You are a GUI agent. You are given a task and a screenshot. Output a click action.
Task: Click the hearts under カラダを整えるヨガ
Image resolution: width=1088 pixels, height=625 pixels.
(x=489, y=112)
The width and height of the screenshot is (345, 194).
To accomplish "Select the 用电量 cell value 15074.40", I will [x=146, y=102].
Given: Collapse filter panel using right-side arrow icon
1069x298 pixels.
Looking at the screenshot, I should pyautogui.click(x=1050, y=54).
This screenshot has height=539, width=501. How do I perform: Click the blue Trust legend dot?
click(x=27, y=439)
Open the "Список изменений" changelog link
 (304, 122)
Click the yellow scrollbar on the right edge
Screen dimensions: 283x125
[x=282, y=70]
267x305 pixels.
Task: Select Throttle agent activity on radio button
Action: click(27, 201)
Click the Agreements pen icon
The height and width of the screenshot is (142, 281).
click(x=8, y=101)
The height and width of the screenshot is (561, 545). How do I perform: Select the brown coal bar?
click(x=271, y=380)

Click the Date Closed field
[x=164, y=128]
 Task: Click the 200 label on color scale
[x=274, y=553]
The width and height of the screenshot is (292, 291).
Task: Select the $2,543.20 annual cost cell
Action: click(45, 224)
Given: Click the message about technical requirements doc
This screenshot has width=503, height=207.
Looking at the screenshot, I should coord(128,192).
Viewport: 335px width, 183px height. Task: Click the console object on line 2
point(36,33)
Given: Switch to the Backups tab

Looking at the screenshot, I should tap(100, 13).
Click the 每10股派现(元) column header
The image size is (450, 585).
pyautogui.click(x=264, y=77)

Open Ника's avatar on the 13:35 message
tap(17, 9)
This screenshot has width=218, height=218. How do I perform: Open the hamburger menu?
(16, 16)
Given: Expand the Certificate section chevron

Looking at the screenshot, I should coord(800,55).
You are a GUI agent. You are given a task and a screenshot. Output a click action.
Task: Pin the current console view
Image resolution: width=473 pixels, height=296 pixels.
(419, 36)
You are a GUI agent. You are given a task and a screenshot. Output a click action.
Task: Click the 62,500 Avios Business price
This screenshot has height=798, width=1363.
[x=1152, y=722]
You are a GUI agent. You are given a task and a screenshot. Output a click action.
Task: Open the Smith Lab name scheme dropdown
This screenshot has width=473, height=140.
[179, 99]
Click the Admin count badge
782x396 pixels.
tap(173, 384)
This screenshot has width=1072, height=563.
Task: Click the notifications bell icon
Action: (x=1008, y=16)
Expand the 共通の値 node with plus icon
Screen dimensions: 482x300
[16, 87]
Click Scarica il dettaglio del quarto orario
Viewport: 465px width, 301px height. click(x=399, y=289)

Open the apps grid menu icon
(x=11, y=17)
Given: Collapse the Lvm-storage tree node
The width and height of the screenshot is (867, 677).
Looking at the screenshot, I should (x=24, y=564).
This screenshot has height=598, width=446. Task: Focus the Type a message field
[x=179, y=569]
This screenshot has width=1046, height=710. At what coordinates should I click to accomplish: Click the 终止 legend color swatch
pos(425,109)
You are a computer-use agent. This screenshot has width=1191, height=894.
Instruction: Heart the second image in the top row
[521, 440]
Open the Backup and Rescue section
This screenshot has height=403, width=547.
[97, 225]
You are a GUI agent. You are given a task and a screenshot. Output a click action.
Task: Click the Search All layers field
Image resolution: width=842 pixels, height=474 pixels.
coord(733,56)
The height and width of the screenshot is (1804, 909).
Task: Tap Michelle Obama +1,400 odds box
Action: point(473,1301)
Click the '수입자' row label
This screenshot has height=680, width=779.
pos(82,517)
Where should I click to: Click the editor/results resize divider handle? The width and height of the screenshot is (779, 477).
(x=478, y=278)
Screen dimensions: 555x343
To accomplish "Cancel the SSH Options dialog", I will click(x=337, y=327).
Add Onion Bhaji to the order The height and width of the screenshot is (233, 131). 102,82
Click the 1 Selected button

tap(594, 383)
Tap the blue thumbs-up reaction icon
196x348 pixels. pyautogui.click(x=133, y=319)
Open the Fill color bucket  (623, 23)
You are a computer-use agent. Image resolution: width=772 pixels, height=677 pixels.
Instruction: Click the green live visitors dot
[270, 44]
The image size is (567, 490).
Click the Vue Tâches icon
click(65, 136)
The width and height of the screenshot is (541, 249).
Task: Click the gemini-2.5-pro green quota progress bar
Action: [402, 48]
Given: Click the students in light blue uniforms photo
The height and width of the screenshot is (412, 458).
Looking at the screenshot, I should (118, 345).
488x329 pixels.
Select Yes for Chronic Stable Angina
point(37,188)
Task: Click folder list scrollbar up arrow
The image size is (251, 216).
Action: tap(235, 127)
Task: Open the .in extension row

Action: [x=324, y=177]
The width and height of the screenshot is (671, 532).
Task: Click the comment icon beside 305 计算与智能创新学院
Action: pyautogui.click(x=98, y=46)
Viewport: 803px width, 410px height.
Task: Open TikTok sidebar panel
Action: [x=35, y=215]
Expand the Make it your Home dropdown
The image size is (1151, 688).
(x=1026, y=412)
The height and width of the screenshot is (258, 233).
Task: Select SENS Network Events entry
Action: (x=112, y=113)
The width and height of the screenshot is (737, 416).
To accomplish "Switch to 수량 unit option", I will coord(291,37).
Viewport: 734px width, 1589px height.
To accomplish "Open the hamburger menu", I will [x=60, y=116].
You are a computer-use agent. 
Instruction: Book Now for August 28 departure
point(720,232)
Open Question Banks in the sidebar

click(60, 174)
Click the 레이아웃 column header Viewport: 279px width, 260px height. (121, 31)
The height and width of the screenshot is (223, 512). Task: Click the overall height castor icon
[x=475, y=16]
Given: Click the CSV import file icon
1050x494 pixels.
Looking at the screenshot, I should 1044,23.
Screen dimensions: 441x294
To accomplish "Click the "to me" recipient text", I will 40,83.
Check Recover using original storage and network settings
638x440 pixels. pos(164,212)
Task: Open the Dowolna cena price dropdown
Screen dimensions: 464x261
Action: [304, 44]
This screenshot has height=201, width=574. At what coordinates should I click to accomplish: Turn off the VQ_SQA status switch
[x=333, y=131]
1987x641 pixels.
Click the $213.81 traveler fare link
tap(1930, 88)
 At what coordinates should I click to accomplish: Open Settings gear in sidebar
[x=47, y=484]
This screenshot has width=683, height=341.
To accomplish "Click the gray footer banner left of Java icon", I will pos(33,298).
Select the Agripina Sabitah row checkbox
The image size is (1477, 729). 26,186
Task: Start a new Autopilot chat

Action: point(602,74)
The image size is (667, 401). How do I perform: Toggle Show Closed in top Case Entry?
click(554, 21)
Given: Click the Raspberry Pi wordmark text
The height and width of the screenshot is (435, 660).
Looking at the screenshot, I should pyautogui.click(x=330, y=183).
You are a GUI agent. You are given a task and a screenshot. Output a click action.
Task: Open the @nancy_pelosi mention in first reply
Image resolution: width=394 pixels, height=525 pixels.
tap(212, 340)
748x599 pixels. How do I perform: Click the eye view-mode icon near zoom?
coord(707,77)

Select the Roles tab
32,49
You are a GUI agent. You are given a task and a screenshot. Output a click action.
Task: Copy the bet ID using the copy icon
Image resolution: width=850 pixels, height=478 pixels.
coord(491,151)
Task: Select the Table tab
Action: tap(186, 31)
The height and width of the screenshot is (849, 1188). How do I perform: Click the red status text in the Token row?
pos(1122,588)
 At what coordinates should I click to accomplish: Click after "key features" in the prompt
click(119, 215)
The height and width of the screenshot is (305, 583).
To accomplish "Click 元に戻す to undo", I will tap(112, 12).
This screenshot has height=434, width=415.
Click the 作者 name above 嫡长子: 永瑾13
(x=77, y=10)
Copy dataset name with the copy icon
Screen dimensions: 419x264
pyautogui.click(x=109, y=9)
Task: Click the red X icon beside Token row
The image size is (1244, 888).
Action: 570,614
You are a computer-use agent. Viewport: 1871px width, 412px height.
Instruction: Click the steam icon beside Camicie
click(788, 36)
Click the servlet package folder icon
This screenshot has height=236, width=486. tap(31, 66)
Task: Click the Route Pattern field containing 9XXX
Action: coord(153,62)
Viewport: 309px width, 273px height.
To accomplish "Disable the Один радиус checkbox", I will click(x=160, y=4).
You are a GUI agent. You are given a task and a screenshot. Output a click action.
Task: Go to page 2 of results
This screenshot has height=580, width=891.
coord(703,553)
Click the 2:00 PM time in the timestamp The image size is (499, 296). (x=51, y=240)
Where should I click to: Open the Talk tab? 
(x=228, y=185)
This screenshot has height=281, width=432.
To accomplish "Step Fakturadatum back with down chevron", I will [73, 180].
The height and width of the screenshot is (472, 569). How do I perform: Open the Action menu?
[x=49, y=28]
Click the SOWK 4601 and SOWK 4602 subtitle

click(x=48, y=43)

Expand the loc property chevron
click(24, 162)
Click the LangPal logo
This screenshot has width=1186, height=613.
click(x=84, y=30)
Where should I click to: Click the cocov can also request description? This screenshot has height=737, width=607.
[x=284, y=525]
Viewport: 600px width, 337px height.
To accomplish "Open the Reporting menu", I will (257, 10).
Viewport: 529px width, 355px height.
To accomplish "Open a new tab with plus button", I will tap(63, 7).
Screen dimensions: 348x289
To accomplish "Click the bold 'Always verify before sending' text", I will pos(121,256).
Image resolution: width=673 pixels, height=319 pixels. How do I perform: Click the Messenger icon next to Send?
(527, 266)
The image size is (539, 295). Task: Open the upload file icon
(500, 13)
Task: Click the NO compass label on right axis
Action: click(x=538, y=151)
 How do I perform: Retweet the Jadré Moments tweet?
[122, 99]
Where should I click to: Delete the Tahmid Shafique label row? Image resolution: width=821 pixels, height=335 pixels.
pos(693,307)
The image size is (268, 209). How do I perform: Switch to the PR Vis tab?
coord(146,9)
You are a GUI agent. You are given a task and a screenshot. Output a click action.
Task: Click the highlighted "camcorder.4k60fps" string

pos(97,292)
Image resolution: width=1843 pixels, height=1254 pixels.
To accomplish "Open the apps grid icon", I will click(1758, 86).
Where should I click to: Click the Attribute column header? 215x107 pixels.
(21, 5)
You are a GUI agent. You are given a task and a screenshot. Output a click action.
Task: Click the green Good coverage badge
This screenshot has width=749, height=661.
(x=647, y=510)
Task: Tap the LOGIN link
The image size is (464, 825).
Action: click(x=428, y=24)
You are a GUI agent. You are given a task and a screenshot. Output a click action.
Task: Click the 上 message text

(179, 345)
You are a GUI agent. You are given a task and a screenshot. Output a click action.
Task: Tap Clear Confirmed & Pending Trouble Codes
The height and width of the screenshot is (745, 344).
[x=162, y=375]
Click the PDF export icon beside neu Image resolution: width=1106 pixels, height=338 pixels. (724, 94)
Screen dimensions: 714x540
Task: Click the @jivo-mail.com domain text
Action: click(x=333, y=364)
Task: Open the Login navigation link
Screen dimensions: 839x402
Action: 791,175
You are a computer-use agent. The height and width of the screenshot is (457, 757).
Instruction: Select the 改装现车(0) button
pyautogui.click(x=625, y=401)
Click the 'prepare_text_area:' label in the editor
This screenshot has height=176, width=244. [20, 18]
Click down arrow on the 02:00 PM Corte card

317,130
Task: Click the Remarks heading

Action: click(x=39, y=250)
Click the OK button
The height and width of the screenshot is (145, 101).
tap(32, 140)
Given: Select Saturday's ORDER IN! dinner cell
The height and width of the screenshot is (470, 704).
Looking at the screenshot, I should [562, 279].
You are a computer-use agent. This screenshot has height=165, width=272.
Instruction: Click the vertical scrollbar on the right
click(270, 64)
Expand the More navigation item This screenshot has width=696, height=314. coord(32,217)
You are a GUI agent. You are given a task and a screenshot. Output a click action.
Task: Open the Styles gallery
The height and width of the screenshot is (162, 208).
----------------
What the task asks
Supply the number of lines above that contain the word "dropdown", and nothing else.

Finished task
3